## What to work on
What follows is a set of records. Copy them exactly and leave out the images.

## Dataset content
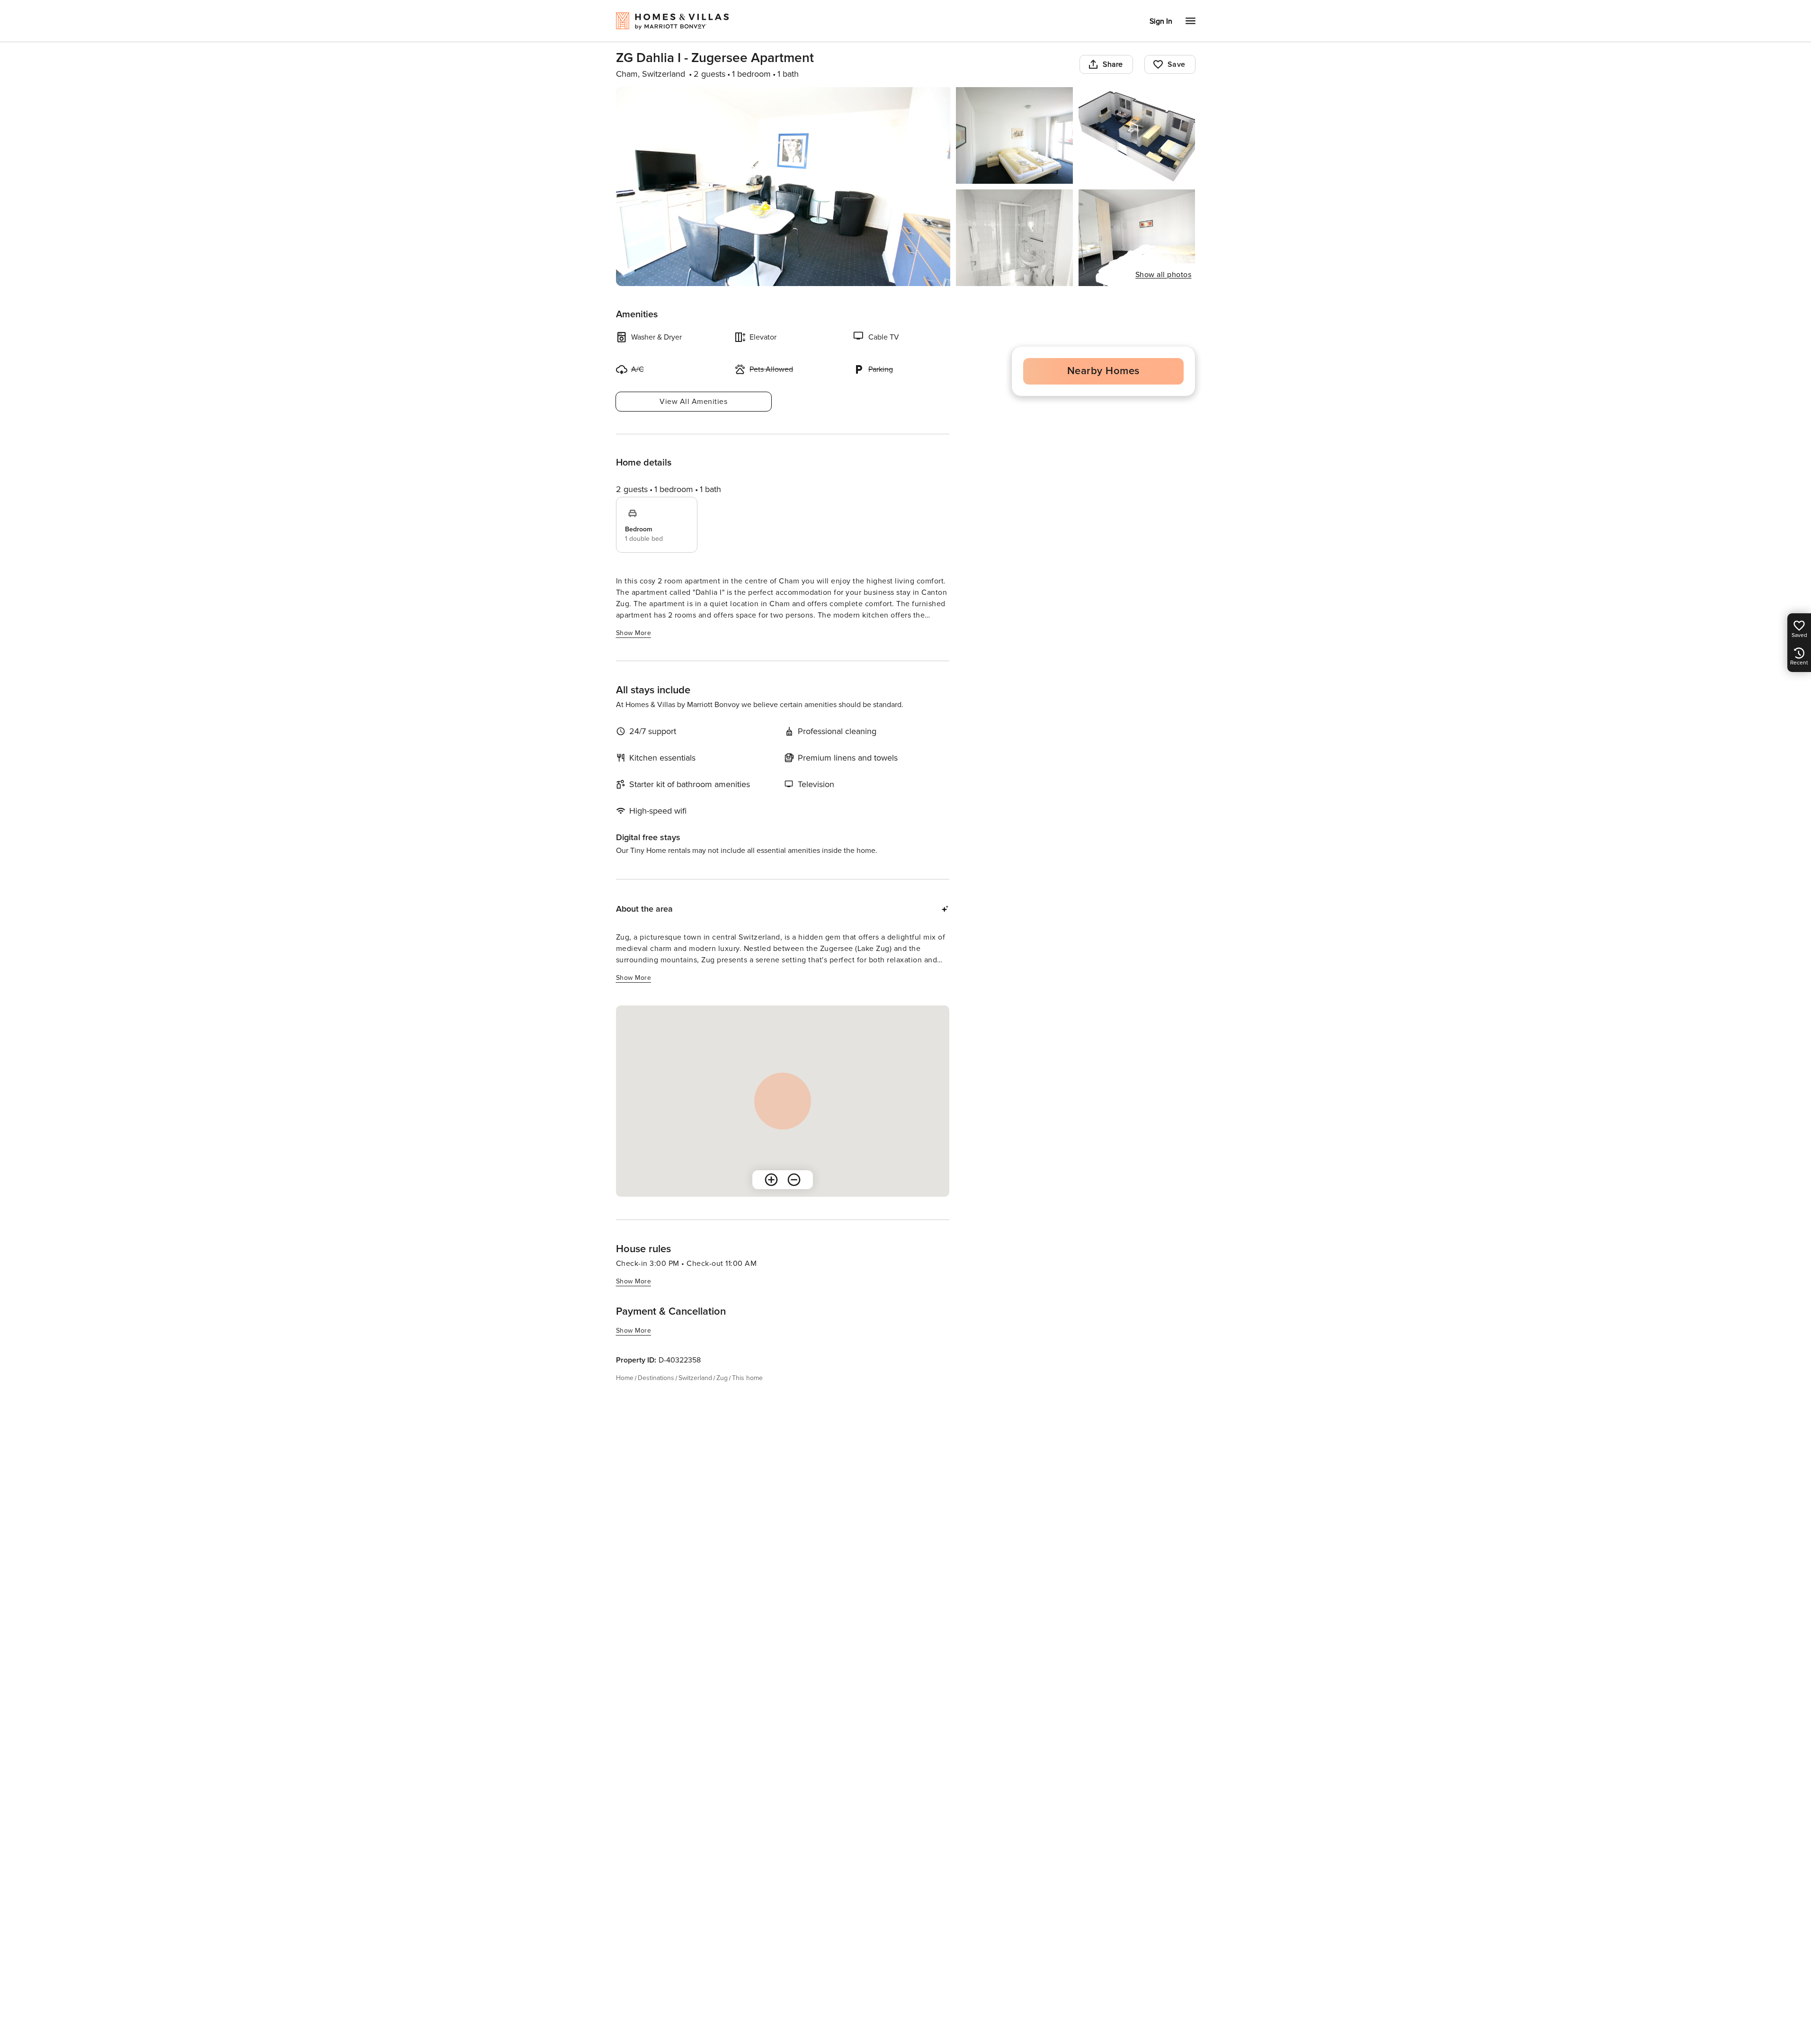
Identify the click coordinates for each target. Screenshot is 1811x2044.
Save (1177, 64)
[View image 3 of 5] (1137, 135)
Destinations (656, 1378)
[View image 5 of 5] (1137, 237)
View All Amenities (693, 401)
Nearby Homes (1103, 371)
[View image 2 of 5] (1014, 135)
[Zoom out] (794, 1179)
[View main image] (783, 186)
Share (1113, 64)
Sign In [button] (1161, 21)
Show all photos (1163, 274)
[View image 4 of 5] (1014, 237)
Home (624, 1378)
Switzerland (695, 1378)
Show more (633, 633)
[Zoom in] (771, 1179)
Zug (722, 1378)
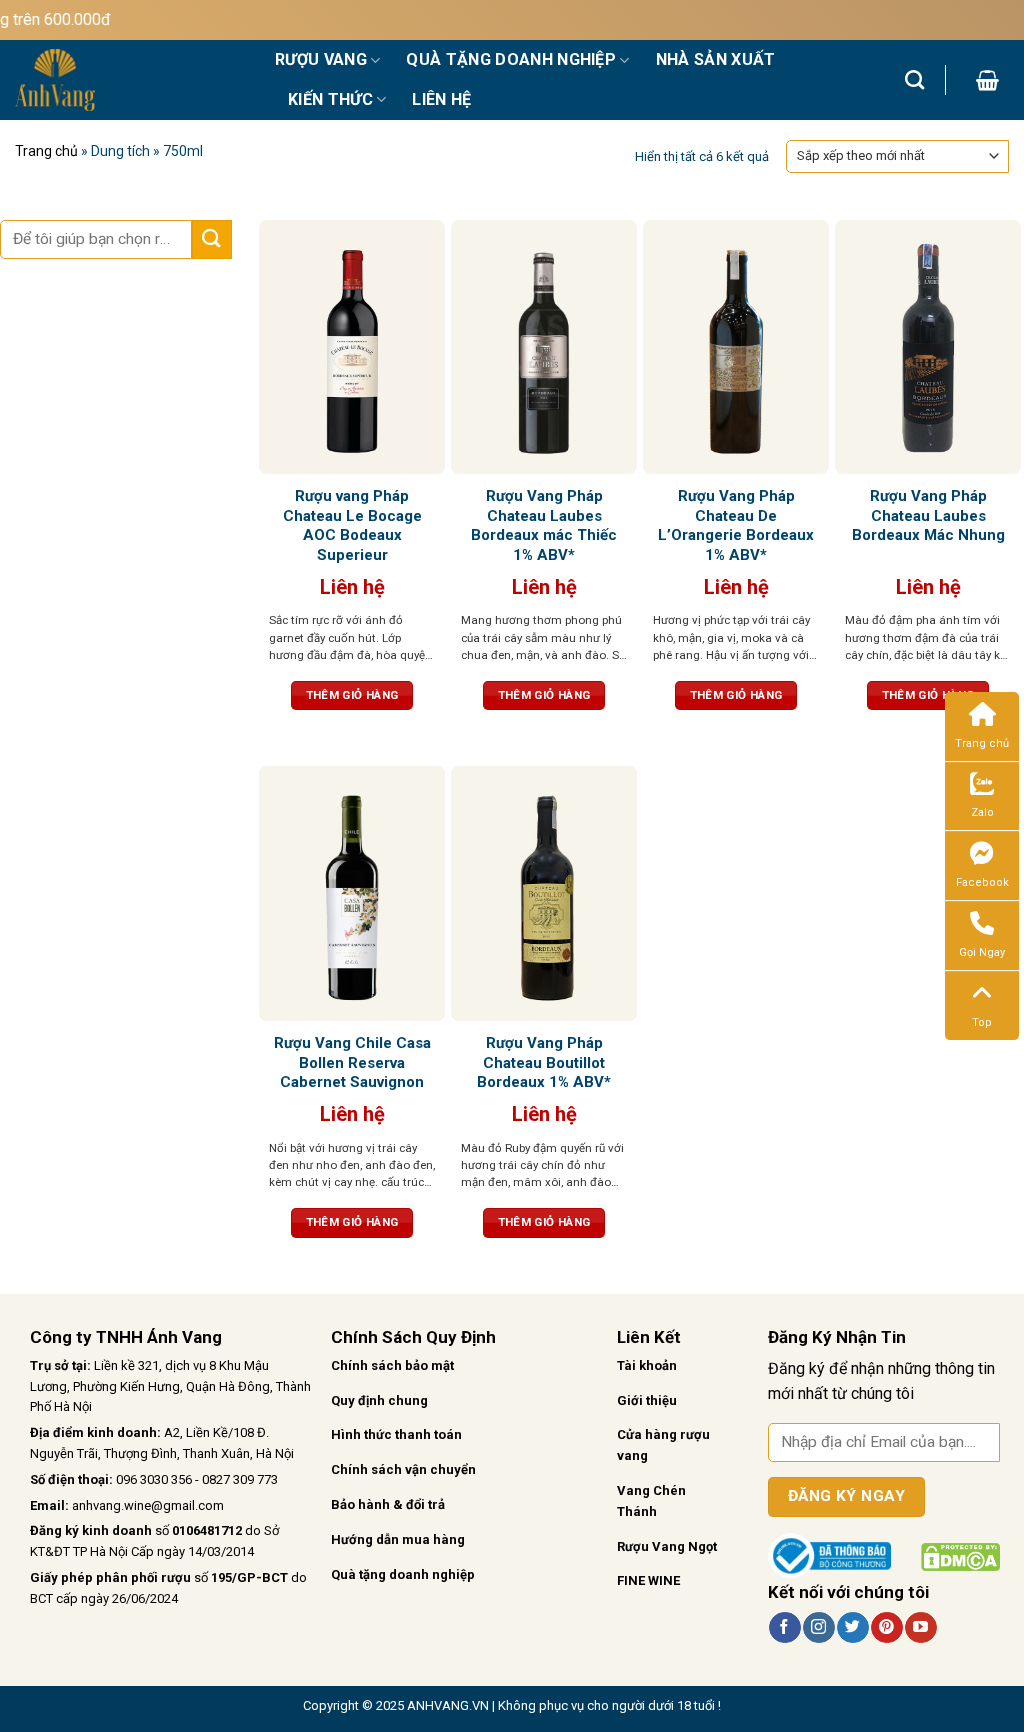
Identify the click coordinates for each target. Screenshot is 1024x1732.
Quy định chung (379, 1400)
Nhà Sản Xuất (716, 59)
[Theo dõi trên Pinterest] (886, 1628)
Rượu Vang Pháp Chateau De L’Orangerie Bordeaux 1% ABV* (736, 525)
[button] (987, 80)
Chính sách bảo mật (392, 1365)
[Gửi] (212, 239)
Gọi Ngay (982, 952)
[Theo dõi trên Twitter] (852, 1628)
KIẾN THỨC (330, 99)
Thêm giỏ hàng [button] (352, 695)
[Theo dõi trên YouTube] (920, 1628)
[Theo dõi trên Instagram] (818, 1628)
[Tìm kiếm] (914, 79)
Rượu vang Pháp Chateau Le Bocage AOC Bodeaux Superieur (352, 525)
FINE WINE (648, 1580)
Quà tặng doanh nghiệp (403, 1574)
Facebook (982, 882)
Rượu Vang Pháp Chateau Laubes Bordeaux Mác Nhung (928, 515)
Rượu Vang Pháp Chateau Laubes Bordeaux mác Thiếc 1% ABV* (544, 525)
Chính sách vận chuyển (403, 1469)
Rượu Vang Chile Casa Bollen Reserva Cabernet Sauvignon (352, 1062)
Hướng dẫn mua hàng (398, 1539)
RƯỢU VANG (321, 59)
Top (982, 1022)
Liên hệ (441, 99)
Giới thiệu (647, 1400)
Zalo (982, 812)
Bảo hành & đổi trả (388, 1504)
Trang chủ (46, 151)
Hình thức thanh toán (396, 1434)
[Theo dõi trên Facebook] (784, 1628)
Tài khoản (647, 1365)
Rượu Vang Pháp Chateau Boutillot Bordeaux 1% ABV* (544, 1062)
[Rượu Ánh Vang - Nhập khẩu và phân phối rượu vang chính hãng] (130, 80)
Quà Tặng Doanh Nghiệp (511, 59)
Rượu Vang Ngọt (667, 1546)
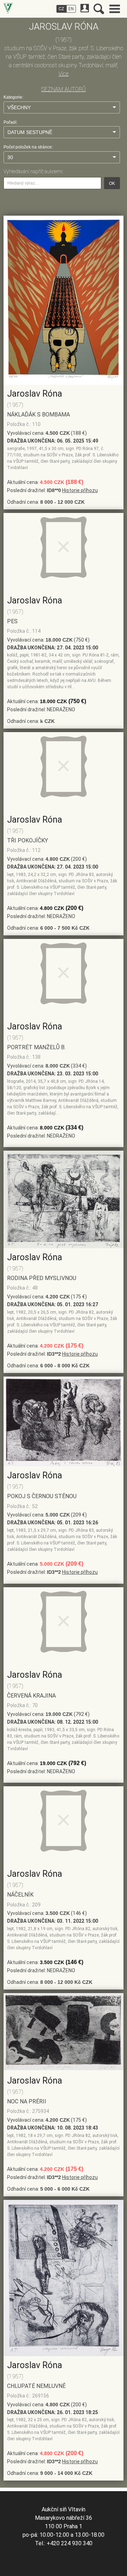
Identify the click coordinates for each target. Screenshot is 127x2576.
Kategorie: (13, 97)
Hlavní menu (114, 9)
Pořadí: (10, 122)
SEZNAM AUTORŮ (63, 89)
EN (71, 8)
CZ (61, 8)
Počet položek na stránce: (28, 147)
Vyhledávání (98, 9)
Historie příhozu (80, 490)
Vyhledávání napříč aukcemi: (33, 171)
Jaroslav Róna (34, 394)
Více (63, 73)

## Answer box
Identify the click coordinates for each target. Screenshot is 1811x2044.
Save (1177, 64)
[View image 3 of 5] (1137, 135)
Destinations (656, 1378)
[View image 5 of 5] (1137, 237)
View All Amenities (693, 401)
Nearby Homes (1103, 371)
[View image 2 of 5] (1014, 135)
[Zoom out] (794, 1179)
[View main image] (783, 186)
Share (1113, 64)
Sign In [button] (1161, 21)
Show all photos (1163, 274)
[View image 4 of 5] (1014, 237)
Home (624, 1378)
Switzerland (695, 1378)
Show more (633, 633)
[Zoom in] (771, 1179)
Zug (722, 1378)
Identify the click coordinates for each target. Screenshot is 1024x1732.
Quy định chung (379, 1400)
Nhà Sản Xuất (716, 59)
[Theo dõi trên Pinterest] (886, 1628)
Rượu Vang Pháp Chateau De L’Orangerie Bordeaux 1% ABV* (736, 525)
[button] (987, 80)
Chính sách bảo mật (392, 1365)
[Gửi] (212, 239)
Gọi Ngay (982, 952)
[Theo dõi trên Twitter] (852, 1628)
KIẾN THỨC (330, 99)
Thêm giỏ hàng [button] (352, 695)
[Theo dõi trên YouTube] (920, 1628)
[Theo dõi trên Instagram] (818, 1628)
[Tìm kiếm] (914, 79)
Rượu vang Pháp Chateau Le Bocage AOC Bodeaux Superieur (352, 525)
FINE WINE (648, 1580)
Quà tặng doanh nghiệp (403, 1574)
Facebook (982, 882)
Rượu Vang Pháp Chateau Laubes Bordeaux Mác Nhung (928, 515)
Rượu Vang Pháp Chateau Laubes Bordeaux mác Thiếc 1% ABV* (544, 525)
Chính sách vận chuyển (403, 1469)
Rượu Vang Chile Casa Bollen Reserva Cabernet Sauvignon (352, 1062)
Hướng dẫn mua hàng (398, 1539)
RƯỢU VANG (321, 59)
Top (982, 1022)
Liên hệ (441, 99)
Giới thiệu (647, 1400)
Zalo (982, 812)
Bảo hành & đổi trả (388, 1504)
Trang chủ (46, 151)
Hình thức thanh toán (396, 1434)
[Theo dõi trên Facebook] (784, 1628)
Tài khoản (647, 1365)
Rượu Vang Pháp Chateau Boutillot Bordeaux 1% ABV* (544, 1062)
[Rượu Ánh Vang - Nhập khẩu và phân phối rượu vang chính hãng] (130, 80)
Quà Tặng Doanh Nghiệp (511, 59)
Rượu Vang Ngọt (667, 1546)
Identify the click coordinates for each target. Screenshot is 127x2576.
Kategorie: (13, 97)
Hlavní menu (114, 9)
Pořadí: (10, 122)
SEZNAM AUTORŮ (63, 89)
EN (71, 8)
CZ (61, 8)
Počet položek na stránce: (28, 147)
Vyhledávání (98, 9)
Historie příhozu (80, 490)
Vyhledávání napříč aukcemi: (33, 171)
Jaroslav Róna (34, 394)
Více (63, 73)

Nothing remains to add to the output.